▶ [WHAT NEEDS TO BE DONE] Exact reproduction of all the data is needed.

[Pixel coordinate grounding data]

=== Section Start ===

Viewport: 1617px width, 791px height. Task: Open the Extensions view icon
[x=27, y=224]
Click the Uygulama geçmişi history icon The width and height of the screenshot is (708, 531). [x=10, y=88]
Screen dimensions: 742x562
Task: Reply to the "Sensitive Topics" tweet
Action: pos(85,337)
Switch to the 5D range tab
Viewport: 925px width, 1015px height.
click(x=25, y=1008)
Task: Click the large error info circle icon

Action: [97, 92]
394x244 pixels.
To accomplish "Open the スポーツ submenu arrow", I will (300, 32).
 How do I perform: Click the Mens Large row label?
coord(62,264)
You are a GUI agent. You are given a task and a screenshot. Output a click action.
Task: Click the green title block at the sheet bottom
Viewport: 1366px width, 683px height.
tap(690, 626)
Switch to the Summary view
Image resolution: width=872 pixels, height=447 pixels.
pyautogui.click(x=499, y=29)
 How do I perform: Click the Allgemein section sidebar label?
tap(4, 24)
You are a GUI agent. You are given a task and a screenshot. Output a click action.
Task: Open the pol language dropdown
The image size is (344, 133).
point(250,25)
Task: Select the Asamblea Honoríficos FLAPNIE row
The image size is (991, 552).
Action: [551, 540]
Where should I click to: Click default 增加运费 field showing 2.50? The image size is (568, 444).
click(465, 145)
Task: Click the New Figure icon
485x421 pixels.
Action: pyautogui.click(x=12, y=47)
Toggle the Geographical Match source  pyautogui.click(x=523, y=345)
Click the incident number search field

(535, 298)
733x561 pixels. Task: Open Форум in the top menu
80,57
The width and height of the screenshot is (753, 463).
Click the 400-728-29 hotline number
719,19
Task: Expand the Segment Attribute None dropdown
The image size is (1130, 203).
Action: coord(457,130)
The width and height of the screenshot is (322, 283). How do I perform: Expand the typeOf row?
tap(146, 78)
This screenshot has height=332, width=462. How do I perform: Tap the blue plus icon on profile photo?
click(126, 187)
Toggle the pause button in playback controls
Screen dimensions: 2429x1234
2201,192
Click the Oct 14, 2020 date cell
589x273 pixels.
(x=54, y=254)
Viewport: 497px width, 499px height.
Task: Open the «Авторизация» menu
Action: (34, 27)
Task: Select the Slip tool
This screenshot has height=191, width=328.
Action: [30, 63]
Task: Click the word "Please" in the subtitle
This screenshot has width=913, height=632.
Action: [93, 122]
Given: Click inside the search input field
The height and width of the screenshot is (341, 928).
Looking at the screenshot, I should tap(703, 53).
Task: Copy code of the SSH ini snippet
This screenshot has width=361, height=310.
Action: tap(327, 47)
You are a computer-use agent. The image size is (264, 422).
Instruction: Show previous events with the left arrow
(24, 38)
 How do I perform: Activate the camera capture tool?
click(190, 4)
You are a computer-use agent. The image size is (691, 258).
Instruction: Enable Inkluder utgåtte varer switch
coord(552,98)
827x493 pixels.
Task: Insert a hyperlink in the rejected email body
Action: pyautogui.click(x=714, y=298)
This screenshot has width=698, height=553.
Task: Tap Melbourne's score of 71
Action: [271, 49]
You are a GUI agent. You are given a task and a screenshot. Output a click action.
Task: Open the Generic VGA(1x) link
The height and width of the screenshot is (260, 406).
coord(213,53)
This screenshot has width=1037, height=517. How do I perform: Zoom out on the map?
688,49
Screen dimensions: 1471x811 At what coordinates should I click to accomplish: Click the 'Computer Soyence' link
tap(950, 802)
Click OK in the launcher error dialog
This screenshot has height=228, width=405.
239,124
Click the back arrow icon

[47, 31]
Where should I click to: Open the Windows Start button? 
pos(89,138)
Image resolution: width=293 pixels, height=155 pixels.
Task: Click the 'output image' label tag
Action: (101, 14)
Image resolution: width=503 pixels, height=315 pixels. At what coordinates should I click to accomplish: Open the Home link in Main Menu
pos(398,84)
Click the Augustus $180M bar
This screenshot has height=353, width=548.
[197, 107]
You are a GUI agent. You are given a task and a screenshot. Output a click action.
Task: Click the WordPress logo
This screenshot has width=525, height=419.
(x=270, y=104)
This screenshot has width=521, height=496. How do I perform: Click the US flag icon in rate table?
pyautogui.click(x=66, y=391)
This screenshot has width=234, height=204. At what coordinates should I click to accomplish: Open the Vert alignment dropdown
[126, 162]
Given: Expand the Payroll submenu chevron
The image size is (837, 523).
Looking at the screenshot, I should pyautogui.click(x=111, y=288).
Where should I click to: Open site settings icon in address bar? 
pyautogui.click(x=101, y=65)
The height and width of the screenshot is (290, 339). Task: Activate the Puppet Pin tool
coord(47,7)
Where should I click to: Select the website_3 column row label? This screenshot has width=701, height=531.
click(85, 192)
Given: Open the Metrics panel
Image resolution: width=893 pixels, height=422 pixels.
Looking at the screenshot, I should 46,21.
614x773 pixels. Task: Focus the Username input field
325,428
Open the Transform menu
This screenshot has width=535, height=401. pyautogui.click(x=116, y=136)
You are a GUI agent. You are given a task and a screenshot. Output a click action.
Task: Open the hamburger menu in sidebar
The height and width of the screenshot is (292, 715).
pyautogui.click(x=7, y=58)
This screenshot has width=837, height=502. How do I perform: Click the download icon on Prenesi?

=== Section End ===

▶ [THE ANSWER]
Viewport: 1617px width, 791px height. Task: Open the Extensions view icon
[x=27, y=224]
Click the Uygulama geçmişi history icon The width and height of the screenshot is (708, 531). [x=10, y=88]
Screen dimensions: 742x562
Task: Reply to the "Sensitive Topics" tweet
Action: pos(85,337)
Switch to the 5D range tab
Viewport: 925px width, 1015px height.
click(x=25, y=1008)
Task: Click the large error info circle icon

Action: [97, 92]
394x244 pixels.
To accomplish "Open the スポーツ submenu arrow", I will (300, 32).
 How do I perform: Click the Mens Large row label?
coord(62,264)
You are a GUI agent. You are given a task and a screenshot. Output a click action.
Task: Click the green title block at the sheet bottom
Viewport: 1366px width, 683px height.
tap(690, 626)
Switch to the Summary view
Image resolution: width=872 pixels, height=447 pixels.
pyautogui.click(x=499, y=29)
 How do I perform: Click the Allgemein section sidebar label?
tap(4, 24)
You are a GUI agent. You are given a task and a screenshot. Output a click action.
Task: Open the pol language dropdown
The image size is (344, 133).
point(250,25)
Task: Select the Asamblea Honoríficos FLAPNIE row
The image size is (991, 552).
Action: [551, 540]
Where should I click to: Click default 增加运费 field showing 2.50? The image size is (568, 444).
click(465, 145)
Task: Click the New Figure icon
485x421 pixels.
Action: pyautogui.click(x=12, y=47)
Toggle the Geographical Match source  pyautogui.click(x=523, y=345)
Click the incident number search field

(535, 298)
733x561 pixels. Task: Open Форум in the top menu
80,57
The width and height of the screenshot is (753, 463).
Click the 400-728-29 hotline number
719,19
Task: Expand the Segment Attribute None dropdown
The image size is (1130, 203).
Action: coord(457,130)
The width and height of the screenshot is (322, 283). How do I perform: Expand the typeOf row?
tap(146, 78)
This screenshot has height=332, width=462. How do I perform: Tap the blue plus icon on profile photo?
click(126, 187)
Toggle the pause button in playback controls
Screen dimensions: 2429x1234
2201,192
Click the Oct 14, 2020 date cell
589x273 pixels.
(x=54, y=254)
Viewport: 497px width, 499px height.
Task: Open the «Авторизация» menu
Action: (34, 27)
Task: Select the Slip tool
This screenshot has height=191, width=328.
Action: [30, 63]
Task: Click the word "Please" in the subtitle
This screenshot has width=913, height=632.
Action: [93, 122]
Given: Click inside the search input field
The height and width of the screenshot is (341, 928).
Looking at the screenshot, I should tap(703, 53).
Task: Copy code of the SSH ini snippet
This screenshot has width=361, height=310.
Action: tap(327, 47)
You are a computer-use agent. The image size is (264, 422).
Instruction: Show previous events with the left arrow
(24, 38)
 How do I perform: Activate the camera capture tool?
click(190, 4)
You are a computer-use agent. The image size is (691, 258).
Instruction: Enable Inkluder utgåtte varer switch
coord(552,98)
827x493 pixels.
Task: Insert a hyperlink in the rejected email body
Action: pyautogui.click(x=714, y=298)
This screenshot has width=698, height=553.
Task: Tap Melbourne's score of 71
Action: [271, 49]
You are a GUI agent. You are given a task and a screenshot. Output a click action.
Task: Open the Generic VGA(1x) link
The height and width of the screenshot is (260, 406).
coord(213,53)
This screenshot has width=1037, height=517. How do I perform: Zoom out on the map?
688,49
Screen dimensions: 1471x811 At what coordinates should I click to accomplish: Click the 'Computer Soyence' link
tap(950, 802)
Click OK in the launcher error dialog
This screenshot has height=228, width=405.
239,124
Click the back arrow icon

[47, 31]
Where should I click to: Open the Windows Start button? 
pos(89,138)
Image resolution: width=293 pixels, height=155 pixels.
Task: Click the 'output image' label tag
Action: (101, 14)
Image resolution: width=503 pixels, height=315 pixels. At what coordinates should I click to accomplish: Open the Home link in Main Menu
pos(398,84)
Click the Augustus $180M bar
This screenshot has height=353, width=548.
[197, 107]
You are a GUI agent. You are given a task and a screenshot. Output a click action.
Task: Click the WordPress logo
This screenshot has width=525, height=419.
(x=270, y=104)
This screenshot has width=521, height=496. How do I perform: Click the US flag icon in rate table?
pyautogui.click(x=66, y=391)
This screenshot has width=234, height=204. At what coordinates should I click to accomplish: Open the Vert alignment dropdown
[126, 162]
Given: Expand the Payroll submenu chevron
The image size is (837, 523).
Looking at the screenshot, I should pyautogui.click(x=111, y=288).
Where should I click to: Open site settings icon in address bar? 
pyautogui.click(x=101, y=65)
The height and width of the screenshot is (290, 339). Task: Activate the Puppet Pin tool
coord(47,7)
Where should I click to: Select the website_3 column row label? This screenshot has width=701, height=531.
click(85, 192)
Given: Open the Metrics panel
Image resolution: width=893 pixels, height=422 pixels.
Looking at the screenshot, I should 46,21.
614x773 pixels. Task: Focus the Username input field
325,428
Open the Transform menu
This screenshot has width=535, height=401. pyautogui.click(x=116, y=136)
You are a GUI agent. You are given a task and a screenshot. Output a click action.
Task: Open the hamburger menu in sidebar
The height and width of the screenshot is (292, 715).
pyautogui.click(x=7, y=58)
This screenshot has width=837, height=502. How do I perform: Click the download icon on Prenesi?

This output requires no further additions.